しかし誰よりも悔しかったのは池江選手だったのではないでしょうか。生まれて初めて「予選敗退」を経験したのです。この借りは東京オリンピックで絶対返すと考えていたのは容易に想像がつきます。

そんな折のこの出来事に一番堪えていたのは池江選手自身のはず。「でも負けたくない」と病に立ち向かっています。

そう思うと涙が出そうになります。

池江選手の東京オリンピック出場は可能か?

現在池江選手が白血病と戦っている原動力は、「東京オリンピックに出場したい」という思いが大きいと考えられます。

それでは池江選手の東京オリンピック出場は可能なのでしょうか。

白血病の完治までは半年~2年

白血病は決して不治の病ではなく、放射線治療で7~8割は完全寛解(≒完治)するそうです。

問題はその期間ですが、約半年~2年程度かかると見込まれます。

池江選手は18歳と非常に若い為、仮に最短の半年で完全寛解したとして東京オリンピックまで残り1年。

放射線治療は体力をかなり奪われ体重も減る為、まずは基礎体力をつけるリハビリから進めなければなりません。

そこから徐々に水泳の軽い練習ができたとしても、オリンピックに出場するだけの体力・メンタルが元に戻るかと問われると、非常に難しいと言わざるを得ない状況というのが専門家の見解のようです。

奇跡を信じない人には起こらない 信じて行動を起こすからこそ起きるもの

ただ「医療に絶対はない」というのが通説。

劇的に身体が回復して今年中に水泳の練習が始められるようになるかもしれません。

そしてそれを誰よりも諦めていないのが池江選手自身だと思うのです。だからこそ辛い放射線治療に耐え、「負けたくない」と歯を食いしばって頑張っています。

池江選手が東京オリンピックの出場を諦めないで病と闘い続けていれば、その道は完全に閉ざされることはないと思います。

精神論になってしまうかもしれませんが、「奇跡」はその存在を信じていない人には起こらないものです。

「奇跡」を信じてそれに向かって行動を起こすからこそ、「それ」を手繰り寄せることができるものだと思います。

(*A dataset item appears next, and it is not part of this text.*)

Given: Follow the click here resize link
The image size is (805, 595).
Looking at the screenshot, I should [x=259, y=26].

そして池江選手は正に「東京オリンピック出場」という奇跡を手放さず、諦めず、いつか手繰り寄せようと必死になって戦っているのです。

皆さんで池江選手の応援をしましょう

池江選手同様に私達も奇跡の存在を信じていなければ、池江選手の東京オリンピック出場への道はより細くなっていくでしょう。

応援してくれる人の力は、私達が思う以上に選手の力になるそうです。

とにかく今は病気に打ち勝つこと。その次に基礎体力をつけること。水泳の練習ができるようになること。タイムが出るようになること。

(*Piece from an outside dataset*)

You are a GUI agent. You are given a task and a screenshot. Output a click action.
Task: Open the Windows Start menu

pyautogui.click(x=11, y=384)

頂上が見えない長い階段を上るような心境でしょうが、一段一段着実に上っていけばいずれ必ず頂上に着きます。

その姿を我々は見守ることしかできませんが、声をかけること、応援することはできるはずです。

2024年ロサンゼルスオリンピック時に池江選手は24歳

奇跡を信じていてもなかなか叶わないかもしれません。だからこそ「奇跡」なのでしょうが。

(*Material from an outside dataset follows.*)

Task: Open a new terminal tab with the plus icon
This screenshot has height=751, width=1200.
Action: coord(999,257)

しかし東京オリンピックの更に次のロサンゼルスオリンピック出場という話になると、一気に現実味を帯びてきます。

何より池江選手はまだ18歳。2024年に行われるロサンゼルスオリンピックの時にも池江選手はまだ24歳。まだまだ伸びしろがある時期です。

その頃には白血病の治療も終わり、基礎体力もついて水泳の練習も再会できていることでしょう。

池江選手の「オリンピックへの挑戦」はまだまだ続くのです。

まとめ

https://twitter.com/rikakoikee/status/982945213546102784

これまで池江選手の今までの驚くべき成績と白血病と診断されてからの状況、今後の展望を書かせていただきました。

皆で池江選手の応援をして、それが少しでもご本人が病に勝つ力になれば良いですね。